WHAT NEEDS TO BE DONE - Output all the data exactly as it appears below.

Dataset entries
•••••

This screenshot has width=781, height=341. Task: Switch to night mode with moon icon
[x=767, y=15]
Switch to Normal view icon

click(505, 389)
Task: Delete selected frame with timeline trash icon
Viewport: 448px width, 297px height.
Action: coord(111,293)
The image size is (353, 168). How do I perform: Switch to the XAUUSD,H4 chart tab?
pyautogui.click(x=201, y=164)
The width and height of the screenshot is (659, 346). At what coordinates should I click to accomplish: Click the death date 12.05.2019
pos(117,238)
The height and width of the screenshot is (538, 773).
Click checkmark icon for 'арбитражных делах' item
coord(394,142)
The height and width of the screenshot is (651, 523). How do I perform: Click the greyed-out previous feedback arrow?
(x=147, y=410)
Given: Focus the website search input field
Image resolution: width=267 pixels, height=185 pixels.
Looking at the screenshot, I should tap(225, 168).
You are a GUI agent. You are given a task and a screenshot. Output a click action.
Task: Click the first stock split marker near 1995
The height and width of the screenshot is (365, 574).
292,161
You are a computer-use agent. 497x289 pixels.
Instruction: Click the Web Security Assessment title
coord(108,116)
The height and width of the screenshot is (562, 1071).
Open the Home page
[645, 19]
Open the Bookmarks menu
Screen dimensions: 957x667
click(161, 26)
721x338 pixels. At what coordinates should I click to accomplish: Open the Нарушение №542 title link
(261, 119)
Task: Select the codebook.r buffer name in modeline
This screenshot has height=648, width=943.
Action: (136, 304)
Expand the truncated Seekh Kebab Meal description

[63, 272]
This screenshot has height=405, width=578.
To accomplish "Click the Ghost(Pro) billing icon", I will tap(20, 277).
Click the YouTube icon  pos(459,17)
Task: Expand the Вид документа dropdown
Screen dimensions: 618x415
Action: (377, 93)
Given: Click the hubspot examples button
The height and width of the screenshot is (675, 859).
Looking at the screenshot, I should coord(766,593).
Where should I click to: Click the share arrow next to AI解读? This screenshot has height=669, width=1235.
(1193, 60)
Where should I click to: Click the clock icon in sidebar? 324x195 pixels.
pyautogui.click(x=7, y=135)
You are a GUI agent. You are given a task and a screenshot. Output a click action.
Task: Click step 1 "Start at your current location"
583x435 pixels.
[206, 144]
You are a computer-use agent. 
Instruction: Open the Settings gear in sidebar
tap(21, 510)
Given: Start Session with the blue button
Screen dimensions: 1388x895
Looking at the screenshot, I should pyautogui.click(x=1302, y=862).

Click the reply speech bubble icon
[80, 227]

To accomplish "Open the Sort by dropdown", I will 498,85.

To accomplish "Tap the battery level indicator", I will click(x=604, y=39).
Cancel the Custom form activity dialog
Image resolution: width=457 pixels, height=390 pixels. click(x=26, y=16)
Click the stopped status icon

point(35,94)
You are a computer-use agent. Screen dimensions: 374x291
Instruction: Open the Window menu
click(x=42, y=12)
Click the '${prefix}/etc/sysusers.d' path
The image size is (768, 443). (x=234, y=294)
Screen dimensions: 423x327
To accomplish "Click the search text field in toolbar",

•••••

EXPECTED ANSWER -
This screenshot has width=781, height=341. Task: Switch to night mode with moon icon
[x=767, y=15]
Switch to Normal view icon

click(505, 389)
Task: Delete selected frame with timeline trash icon
Viewport: 448px width, 297px height.
Action: coord(111,293)
The image size is (353, 168). How do I perform: Switch to the XAUUSD,H4 chart tab?
pyautogui.click(x=201, y=164)
The width and height of the screenshot is (659, 346). At what coordinates should I click to accomplish: Click the death date 12.05.2019
pos(117,238)
The height and width of the screenshot is (538, 773).
Click checkmark icon for 'арбитражных делах' item
coord(394,142)
The height and width of the screenshot is (651, 523). How do I perform: Click the greyed-out previous feedback arrow?
(x=147, y=410)
Given: Focus the website search input field
Image resolution: width=267 pixels, height=185 pixels.
Looking at the screenshot, I should tap(225, 168).
You are a GUI agent. You are given a task and a screenshot. Output a click action.
Task: Click the first stock split marker near 1995
The height and width of the screenshot is (365, 574).
292,161
You are a computer-use agent. 497x289 pixels.
Instruction: Click the Web Security Assessment title
coord(108,116)
The height and width of the screenshot is (562, 1071).
Open the Home page
[645, 19]
Open the Bookmarks menu
Screen dimensions: 957x667
click(161, 26)
721x338 pixels. At what coordinates should I click to accomplish: Open the Нарушение №542 title link
(261, 119)
Task: Select the codebook.r buffer name in modeline
This screenshot has height=648, width=943.
Action: (136, 304)
Expand the truncated Seekh Kebab Meal description

[63, 272]
This screenshot has height=405, width=578.
To accomplish "Click the Ghost(Pro) billing icon", I will tap(20, 277).
Click the YouTube icon  pos(459,17)
Task: Expand the Вид документа dropdown
Screen dimensions: 618x415
Action: (377, 93)
Given: Click the hubspot examples button
The height and width of the screenshot is (675, 859).
Looking at the screenshot, I should coord(766,593).
Where should I click to: Click the share arrow next to AI解读? This screenshot has height=669, width=1235.
(1193, 60)
Where should I click to: Click the clock icon in sidebar? 324x195 pixels.
pyautogui.click(x=7, y=135)
You are a GUI agent. You are given a task and a screenshot. Output a click action.
Task: Click step 1 "Start at your current location"
583x435 pixels.
[206, 144]
You are a computer-use agent. 
Instruction: Open the Settings gear in sidebar
tap(21, 510)
Given: Start Session with the blue button
Screen dimensions: 1388x895
Looking at the screenshot, I should pyautogui.click(x=1302, y=862).

Click the reply speech bubble icon
[80, 227]

To accomplish "Open the Sort by dropdown", I will 498,85.

To accomplish "Tap the battery level indicator", I will click(x=604, y=39).
Cancel the Custom form activity dialog
Image resolution: width=457 pixels, height=390 pixels. click(x=26, y=16)
Click the stopped status icon

point(35,94)
You are a computer-use agent. Screen dimensions: 374x291
Instruction: Open the Window menu
click(x=42, y=12)
Click the '${prefix}/etc/sysusers.d' path
The image size is (768, 443). (x=234, y=294)
Screen dimensions: 423x327
To accomplish "Click the search text field in toolbar",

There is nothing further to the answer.